L'analogia più audace, forse, non è con il cinema, ma con la filosofia. Limite è un trattato esistenzialista prima che l'esistenzialismo avesse un nome. È "Il mito di Sisifo" di Camus messo in scena un decennio prima della sua stesura, con l'oceano al posto della montagna e il remo al posto del masso. I tre protagonisti sono condannati a un'azione ripetitiva e insensata, intrappolati in un presente eterno dal quale l'unica via d'uscita è il ricordo di un passato altrettanto claustrofobico. Non c'è speranza di salvezza, non c'è un dio ex machina, non c'è terra all'orizzonte. C'è solo l'accettazione di una condizione assurda, una lucidità disperata che si manifesta negli sguardi vuoti, persi verso quel limite che è, al contempo, promessa e negazione.
La storia produttiva del film è essa stessa un mito. Finanziato da Peixoto stesso e da alcuni amici, girato in condizioni precarie lungo la costa vicino a Rio de Janeiro, il film fu proiettato una sola volta in una sessione privata e poi sporadicamente in cineclub, diventando una sorta di Sacro Graal per i cinefili brasiliani. Orson Welles, durante il suo sfortunato soggiorno brasiliano per It's All True, ebbe modo di vederlo e pare ne rimase folgorato. Per decenni, Limite è stato un film fantasma, un capolavoro la cui fama era inversamente proporzionale alla sua visibilità, preservato quasi per miracolo dalla decomposizione e restaurato solo molti anni dopo. Questa sua esistenza precaria, quasi clandestina, ne alimenta l'aura di opera maledetta e sublime, un monolite nero piantato nel deserto del cinema brasiliano pre-Cinema Novo, senza antenati né eredi diretti.
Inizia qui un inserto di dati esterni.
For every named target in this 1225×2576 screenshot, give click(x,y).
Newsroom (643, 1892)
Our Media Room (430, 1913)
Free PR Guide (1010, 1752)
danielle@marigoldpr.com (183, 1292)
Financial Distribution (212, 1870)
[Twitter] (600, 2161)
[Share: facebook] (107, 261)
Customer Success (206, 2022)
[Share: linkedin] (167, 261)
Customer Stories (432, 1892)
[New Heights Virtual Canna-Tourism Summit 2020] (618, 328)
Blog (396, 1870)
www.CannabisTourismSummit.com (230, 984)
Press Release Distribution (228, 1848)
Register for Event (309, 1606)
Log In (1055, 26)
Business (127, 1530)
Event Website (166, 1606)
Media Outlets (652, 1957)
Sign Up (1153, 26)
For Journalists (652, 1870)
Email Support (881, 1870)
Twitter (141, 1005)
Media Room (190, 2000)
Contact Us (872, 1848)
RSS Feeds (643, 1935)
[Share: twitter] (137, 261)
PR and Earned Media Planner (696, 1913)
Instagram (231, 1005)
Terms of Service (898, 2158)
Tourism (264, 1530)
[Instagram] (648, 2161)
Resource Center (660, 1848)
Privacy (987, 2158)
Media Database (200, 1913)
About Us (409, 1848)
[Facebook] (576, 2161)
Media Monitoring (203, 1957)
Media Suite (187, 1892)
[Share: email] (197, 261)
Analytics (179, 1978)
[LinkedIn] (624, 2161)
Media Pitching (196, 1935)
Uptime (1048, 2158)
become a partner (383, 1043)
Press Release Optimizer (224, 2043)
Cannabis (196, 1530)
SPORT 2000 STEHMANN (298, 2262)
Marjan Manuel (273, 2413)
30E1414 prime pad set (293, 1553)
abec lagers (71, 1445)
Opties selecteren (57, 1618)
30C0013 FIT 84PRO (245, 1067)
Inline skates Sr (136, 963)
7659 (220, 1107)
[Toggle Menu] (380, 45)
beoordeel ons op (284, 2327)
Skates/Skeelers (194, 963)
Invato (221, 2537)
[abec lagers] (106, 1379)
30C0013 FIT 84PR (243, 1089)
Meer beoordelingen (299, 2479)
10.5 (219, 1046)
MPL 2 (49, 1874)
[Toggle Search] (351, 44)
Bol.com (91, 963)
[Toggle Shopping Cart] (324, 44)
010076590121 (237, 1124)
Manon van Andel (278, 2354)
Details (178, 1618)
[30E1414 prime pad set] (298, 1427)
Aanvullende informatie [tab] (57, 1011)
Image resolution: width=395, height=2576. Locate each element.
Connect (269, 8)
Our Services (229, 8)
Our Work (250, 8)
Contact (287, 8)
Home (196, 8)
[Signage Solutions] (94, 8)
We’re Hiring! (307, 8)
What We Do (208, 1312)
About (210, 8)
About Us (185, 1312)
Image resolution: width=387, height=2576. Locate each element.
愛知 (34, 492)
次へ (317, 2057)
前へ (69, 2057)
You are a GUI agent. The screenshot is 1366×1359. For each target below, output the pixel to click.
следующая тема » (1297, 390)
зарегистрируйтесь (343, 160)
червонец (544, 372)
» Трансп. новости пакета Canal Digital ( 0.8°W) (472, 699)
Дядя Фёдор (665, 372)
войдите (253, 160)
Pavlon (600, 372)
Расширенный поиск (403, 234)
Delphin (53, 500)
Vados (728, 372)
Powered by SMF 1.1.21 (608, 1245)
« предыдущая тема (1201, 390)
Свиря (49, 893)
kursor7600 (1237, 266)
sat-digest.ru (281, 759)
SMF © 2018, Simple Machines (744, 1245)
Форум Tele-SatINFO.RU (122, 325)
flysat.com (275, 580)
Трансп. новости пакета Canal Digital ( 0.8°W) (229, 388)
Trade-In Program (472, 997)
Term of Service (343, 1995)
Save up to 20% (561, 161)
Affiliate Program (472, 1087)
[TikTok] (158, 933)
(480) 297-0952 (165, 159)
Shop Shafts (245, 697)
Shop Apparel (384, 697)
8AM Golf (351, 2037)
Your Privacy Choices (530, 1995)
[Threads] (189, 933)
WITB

In un certo senso, Limite è un film meta-testuale sulla condizione stessa dello spettatore cinematografico. Noi, come i personaggi, siamo immobili nel buio, prigionieri di un flusso di immagini che non controlliamo. Siamo alla deriva in un mare di fotogrammi, aggrappati a frammenti di narrazione nella speranza di trovare un approdo di significato. Ma Peixoto ci nega questa consolazione. Il film non si "risolve". Termina. E nel suo terminare, ci abbandona con la sensazione lancinante che l'esperienza non sia finita, che quel moto ondulatorio, quella disperazione calma, continuino a risuonare dentro di noi. È un'opera che non chiede di essere capita, ma di essere subita. Un'immersione totale in uno stato di crisi permanente che era quello dell'uomo moderno del primo Novecento e che, forse, non ha mai smesso di essere il nostro.
A differenza del surrealismo onirico di un Buñuel, che cercava di far esplodere le sovrastrutture borghesi con l'inconscio, Limite non ha un'agenda politica o sociale. La sua è una rivoluzione puramente formale e spirituale. È un atto di fede assoluta nel potere dell'immagine pura, nella sua capacità di trasmettere concetti e sensazioni che la parola non può toccare. È un poema visivo di una bellezza austera e crudele, un'esperienza cinematografica totalizzante che ti lascia senza fiato, svuotato e, paradossalmente, arricchito. È la prova che a volte, per raggiungere le vette più alte dell'arte, basta un solo film, purché quel film osi spingersi fino al limite estremo del proprio linguaggio e guardare l'abisso che si trova oltre. E non distogliere lo sguardo.